You may not need millions of dollars to take your business to the next level. In fact, many businesses try to borrow as little as possible to save on overhead costs. The amount of funding you need depends on the type of project you are planning, and that amount typically varies greatly from borrower to borrower. A good lender will offer a wide range of loan amounts to fit the needs of any given project. On average, bridge loan lenders offer minimum amounts of $100,000 and maximum amounts in the millions. Some lenders offer bridge loans for amounts lower than $100,000, which is especially useful for smaller projects or for when you need just a little cash between larger loans. When you start searching for a lender, you will probably have an estimated project budget in mind. As you keep this budget in mind, you will be able to narrow down the options available to you.

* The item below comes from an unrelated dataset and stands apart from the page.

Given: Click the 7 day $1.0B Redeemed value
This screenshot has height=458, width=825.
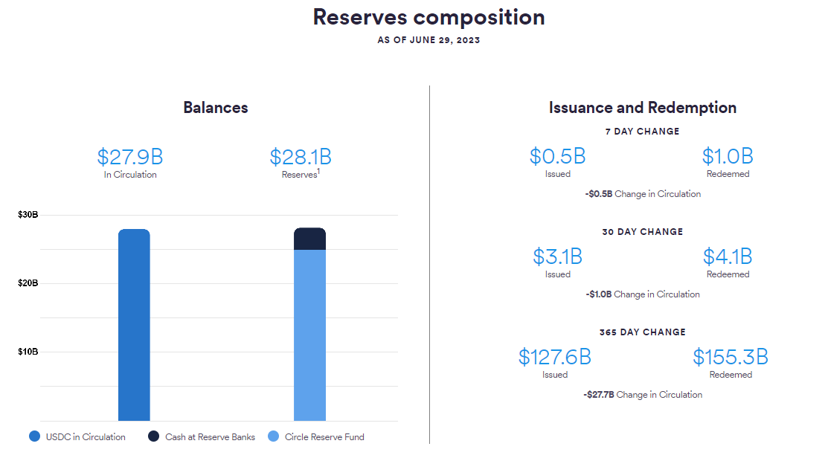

When it comes to gap financing, the gap is just as important as the financing. The amount of time between your long-term funding can vary greatly depending on the origin of that funding. Bridge loan terms are typically a lot shorter than traditional loan terms, ranging anywhere from one month to two years. Because many lenders have prepayment penalties, making sure you find the right term length is essential to utilizing your funds in the best way.
Lenders often have different resources at their disposal. Sometimes they pair up with banks or private investors to provide interim financing to borrowers. While the amount of funding you can receive often depends on the banks or investors behind the lending company, approval times vary. Seven to 10 business days is typical for turnaround times, but some lenders can get you approved in as little as 24 hours. Your specific approval time will depend on the company's policies and processes, as well as on how much information you provide to the lenders about what you plan to do with that money and how you plan to pay them back. Business opportunities can come and go in a short amount of time. By paying attention to a company's advertised turnaround times and providing complete information to the lender, you can make sure you're getting funding when you need it most.
Bridge loans are often critical to the expansion of small businesses that don't have millions of dollars at their disposal. In an age when markets fluctuate often and the need to bridge gaps between funding grows larger, lenders offering bridge loans are flourishing. As you consider the criteria above, you can find a bridge loan lender that will fit the needs of your specific project.